Globally, Cardoso projected economic growth at 3.3 percent in 2026 but warned that tight financial conditions, lingering effects of previous monetary tightening, and geopolitical tensions could weigh on recovery.
He also pointed to instability in the Middle East as a potential threat, particularly due to its influence on global oil prices—an important factor for Nigeria’s revenue.
🇳🇬 Domestic Outlook: Growth with Risks
On the home front, Cardoso projected Nigeria’s economy would grow by about 4.49 percent, supported by ongoing reforms, improved oil output, and a more market-driven foreign exchange system.
However, he flagged several downside risks, including:
- Food supply challenges
- Infrastructure gaps
- Election-related spending pressures
Despite these concerns, he expressed confidence that stronger macroeconomic fundamentals and improved coordination between institutions would help cushion potential shocks.
FG Eyes Faster Growth
In a supporting address, Minister of Finance Wale Edun said the Federal Government is aiming for a more aggressive growth trajectory.
“Our goal is about 7 percent GDP growth,” he said. “That level of expansion is necessary to significantly reduce poverty and improve living standards.”
Edun acknowledged the delicate balance policymakers must strike between controlling inflation and sustaining growth, noting that interest rates remain a critical though costly tool in managing price stability.
He expressed optimism that borrowing costs could gradually ease as inflation slows and reforms begin to take hold.
FX Reforms and Investor Confidence
Edun also welcomed ongoing reforms in the foreign exchange market, saying improved transparency would reduce uncertainty, attract investment, and support disinflation efforts.
He praised the CBN’s move toward an inflation-targeting framework, describing it as a major step toward boosting policy credibility and encouraging long-term investment.
Progress, But Work Remains
Also speaking, Mohammed Sani Abdullahi said Nigeria’s macroeconomic environment has improved since the last policy forum in January 2025.

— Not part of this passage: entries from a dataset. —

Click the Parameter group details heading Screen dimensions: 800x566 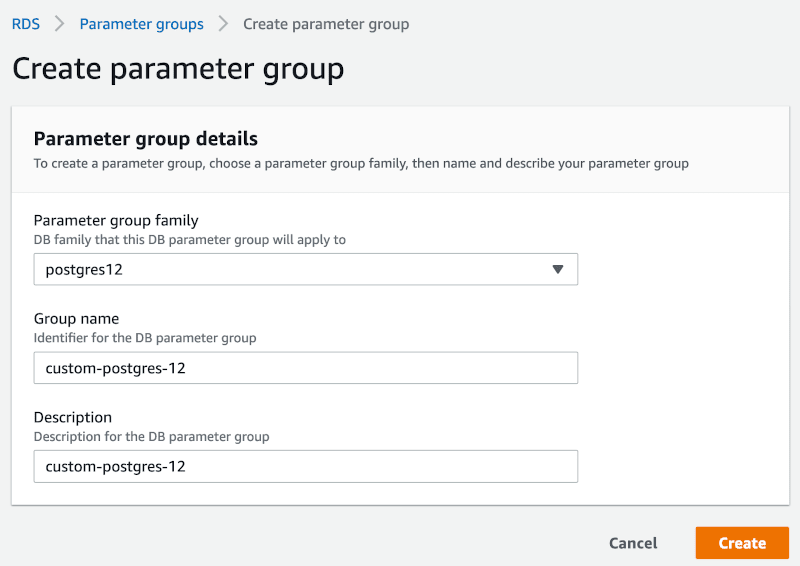[x=145, y=138]
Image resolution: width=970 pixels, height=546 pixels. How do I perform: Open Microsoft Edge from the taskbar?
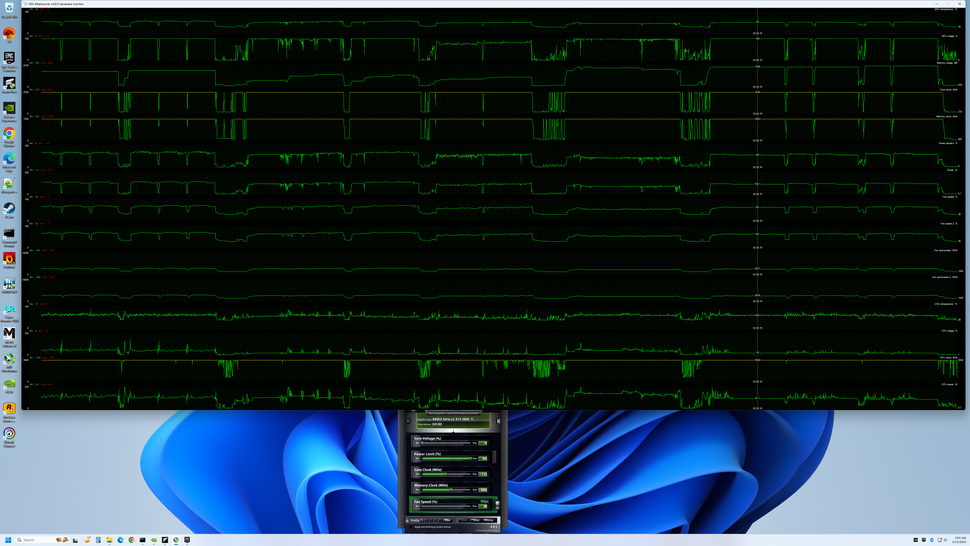[120, 540]
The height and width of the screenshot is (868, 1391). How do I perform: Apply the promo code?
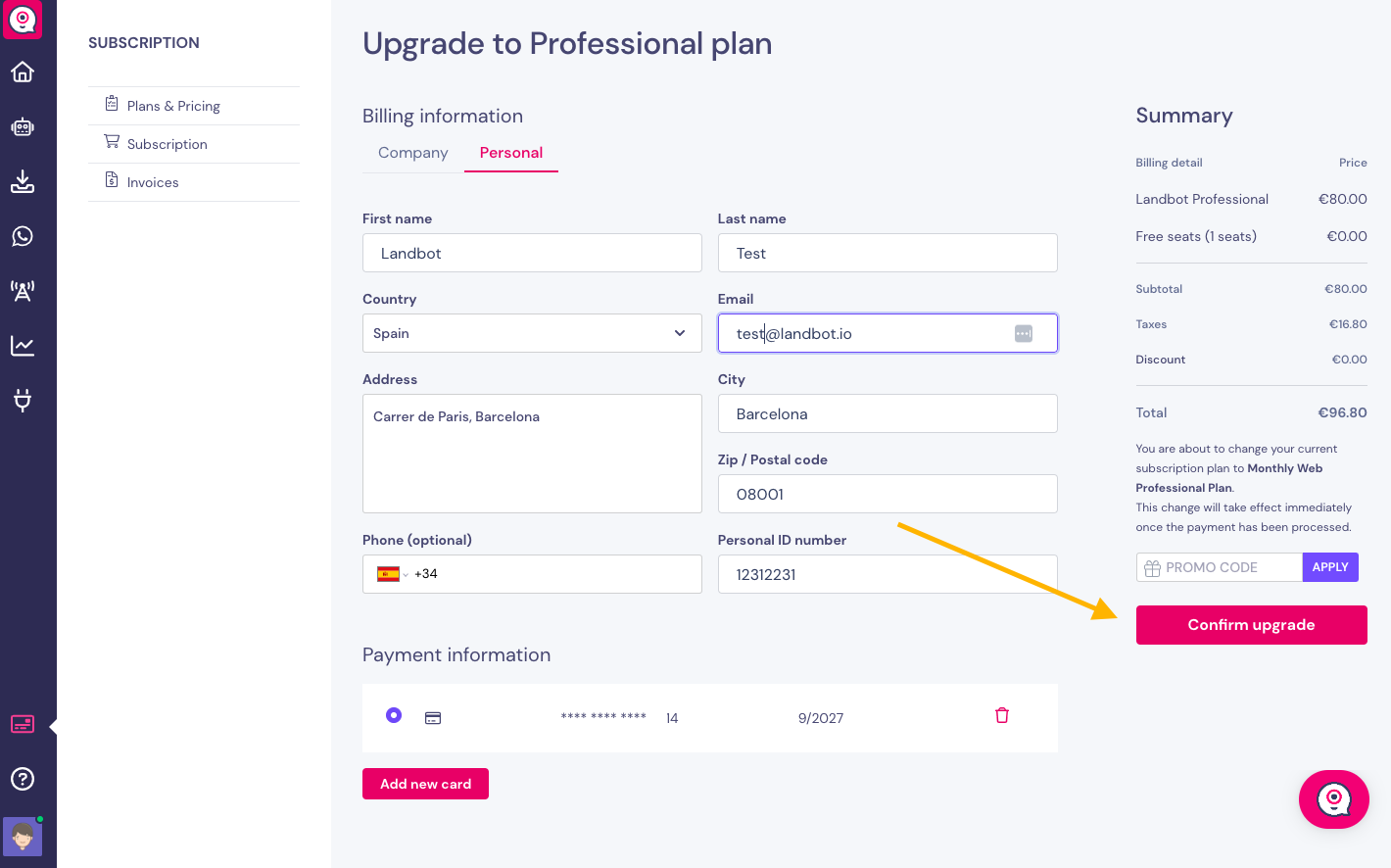click(1330, 567)

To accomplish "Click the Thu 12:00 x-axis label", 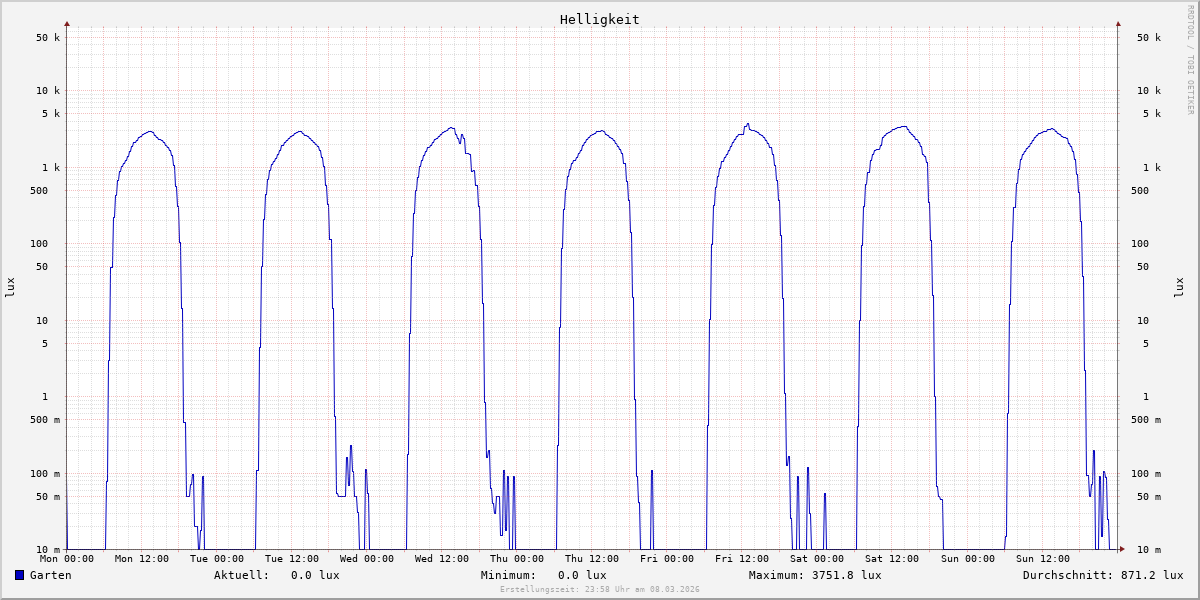I will pos(592,559).
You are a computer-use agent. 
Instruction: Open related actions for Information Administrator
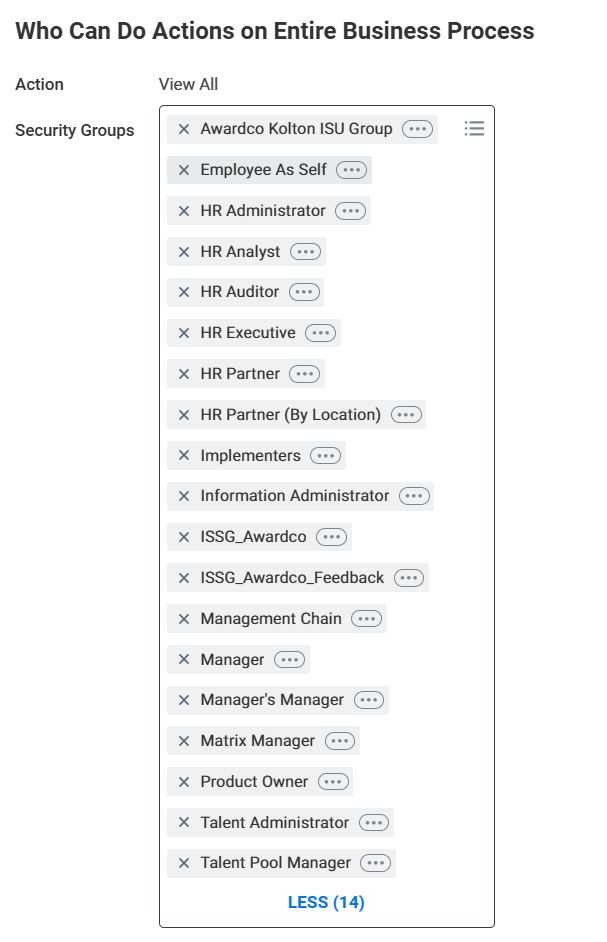(x=414, y=496)
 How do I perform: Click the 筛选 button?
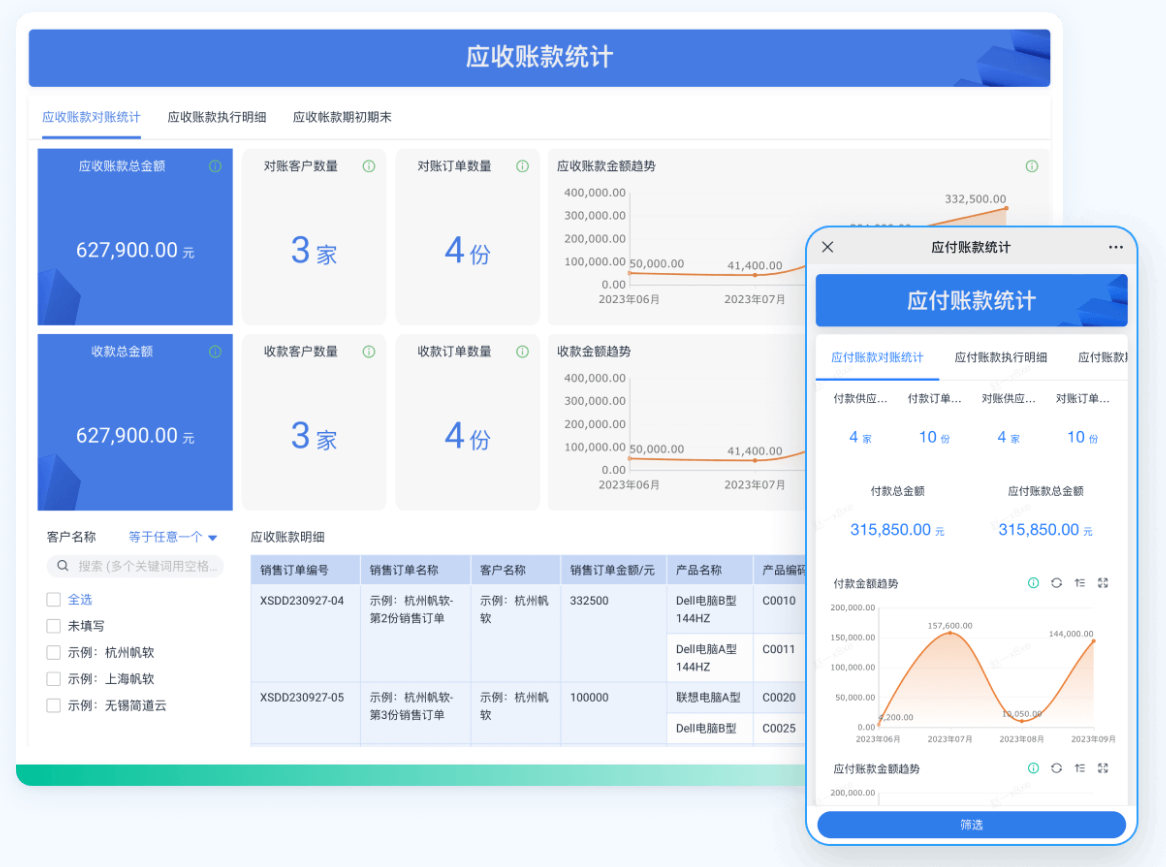pyautogui.click(x=971, y=825)
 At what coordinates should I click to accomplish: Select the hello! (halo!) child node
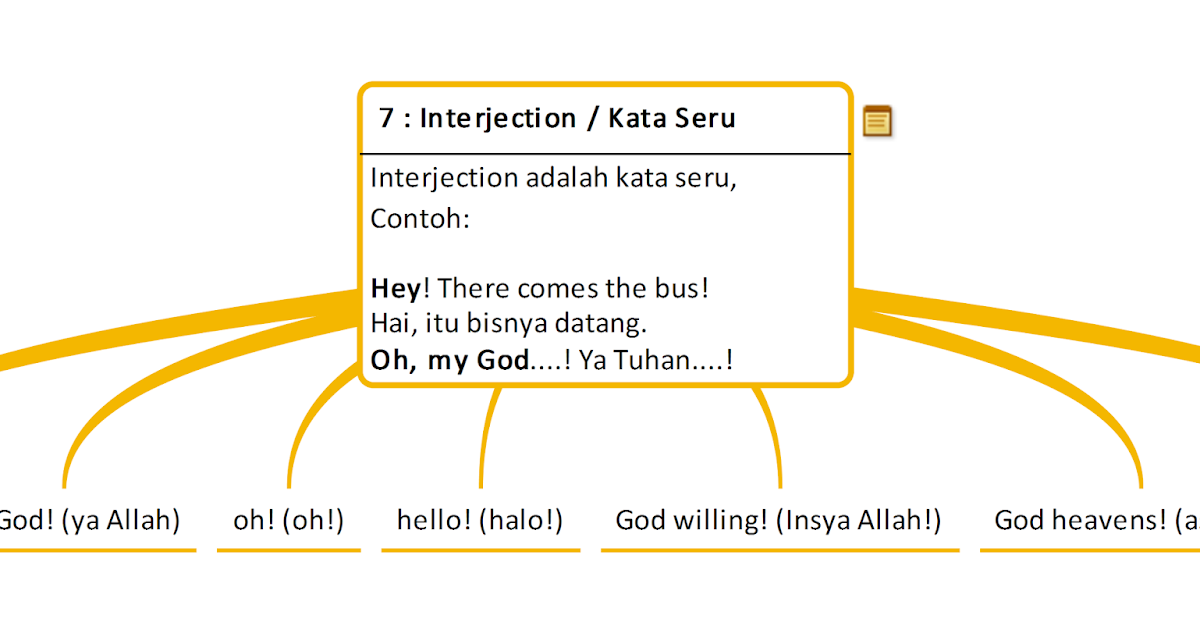pyautogui.click(x=480, y=520)
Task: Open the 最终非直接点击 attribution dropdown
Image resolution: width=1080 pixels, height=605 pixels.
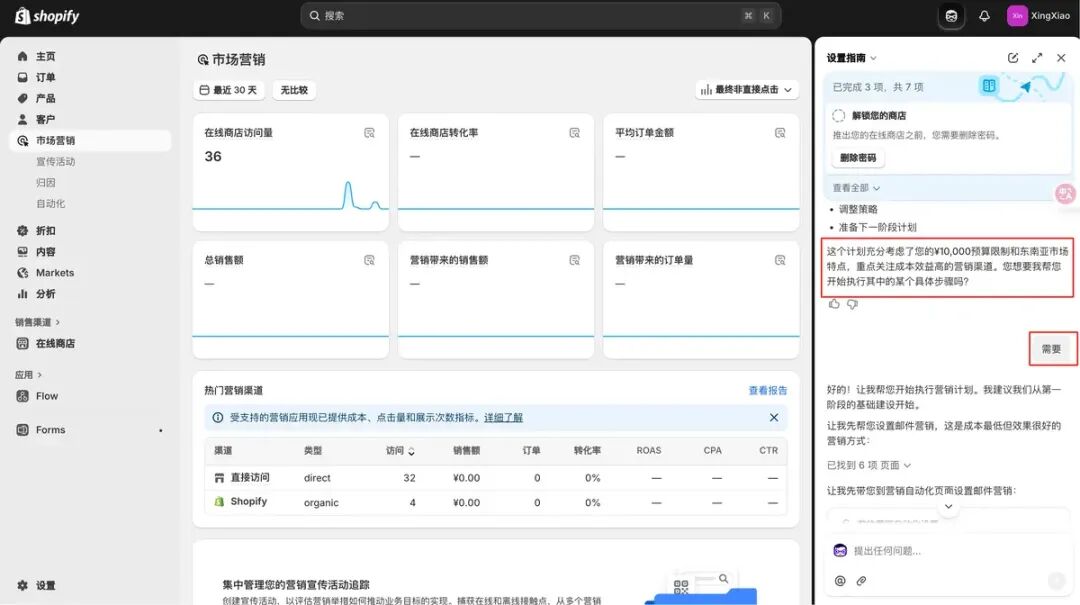Action: [x=747, y=90]
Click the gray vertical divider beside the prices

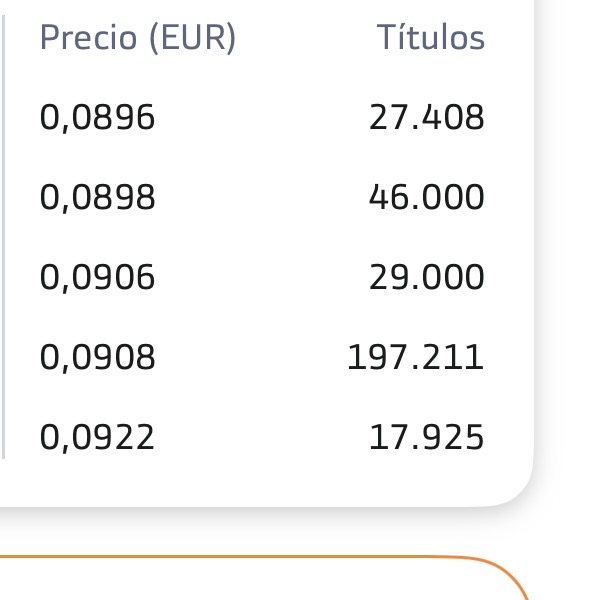tap(3, 237)
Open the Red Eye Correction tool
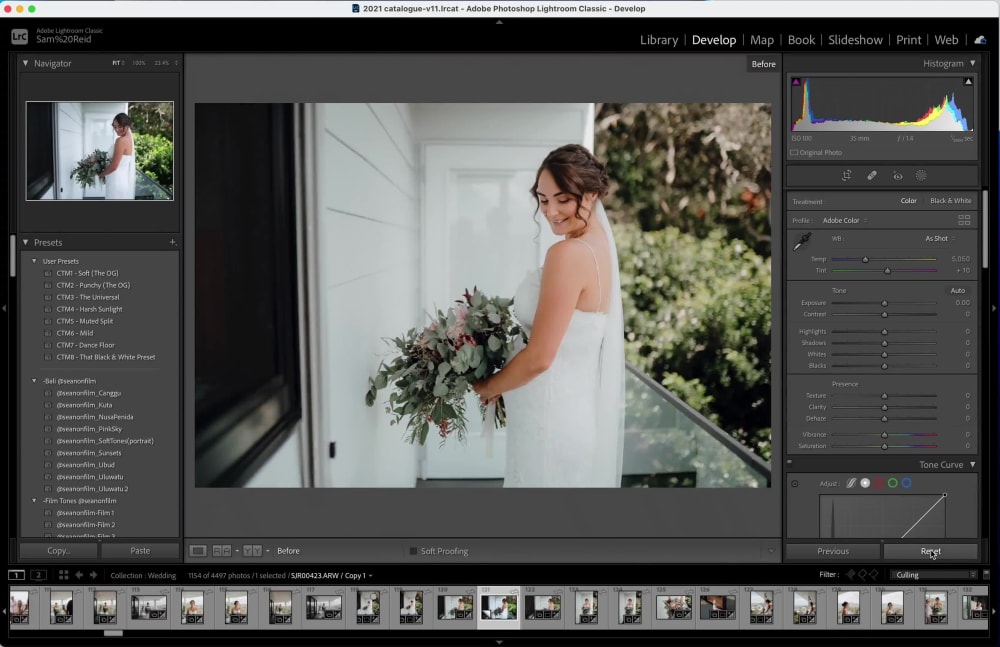The image size is (1000, 647). pos(897,175)
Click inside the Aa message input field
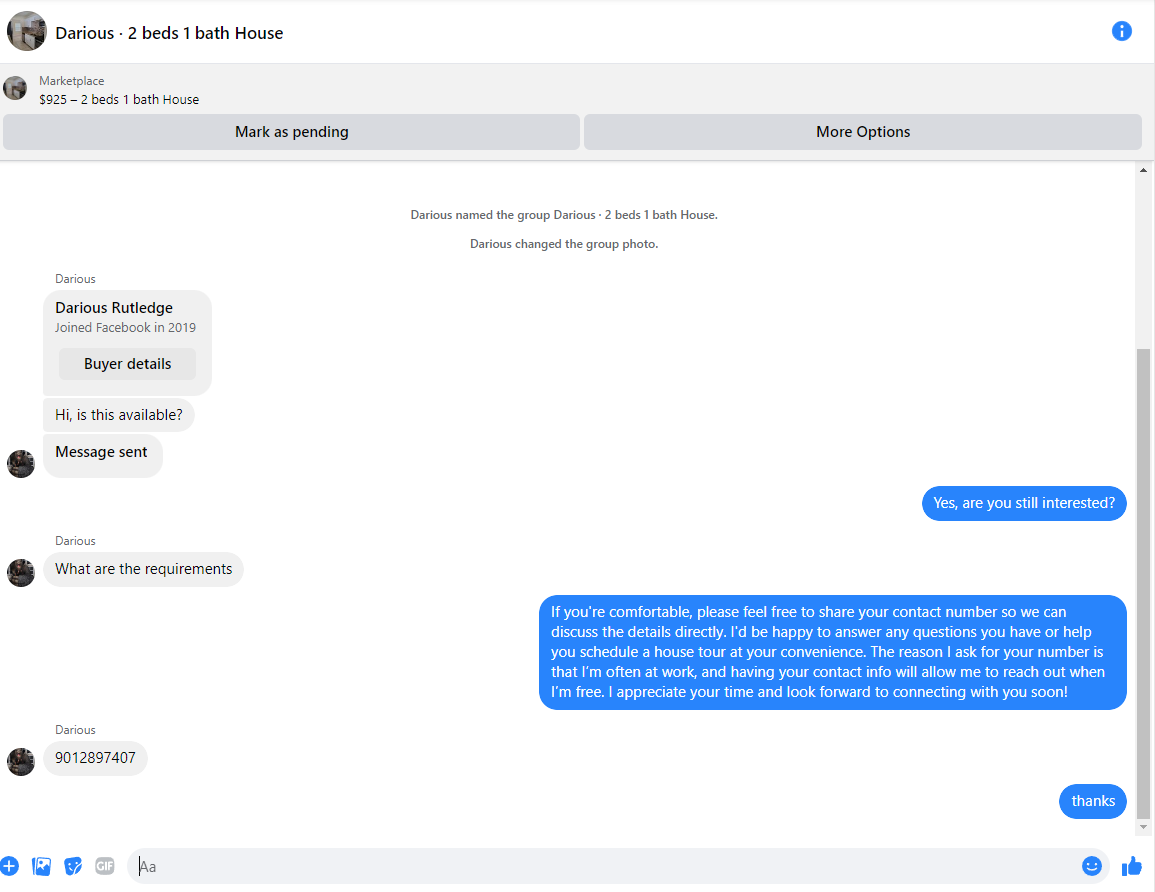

He pointed to moderating inflation, a more stable FX market, and stronger investor confidence as signs of progress, driven in part by better coordination between fiscal and monetary authorities.
Still, he cautioned that stability is not a one-time achievement.
“The journey toward sustainable macroeconomic stability is continuous,” Abdullahi said. “It requires consistent reforms, strong coordination, and active participation from all stakeholders.”
The Bigger Picture
The CBN’s 2026 agenda signals a shift from emergency interventions to long-term stability focusing on tightening systems, improving policy effectiveness, and building resilience.
But with inflation still elevated, borrowing costs high, and structural challenges lingering, the success of this strategy will depend not just on policy design but on execution.
For Nigerians, the real test will be whether these plans translate into lower prices, a stronger currency, and a more stable economic environment in the months ahead.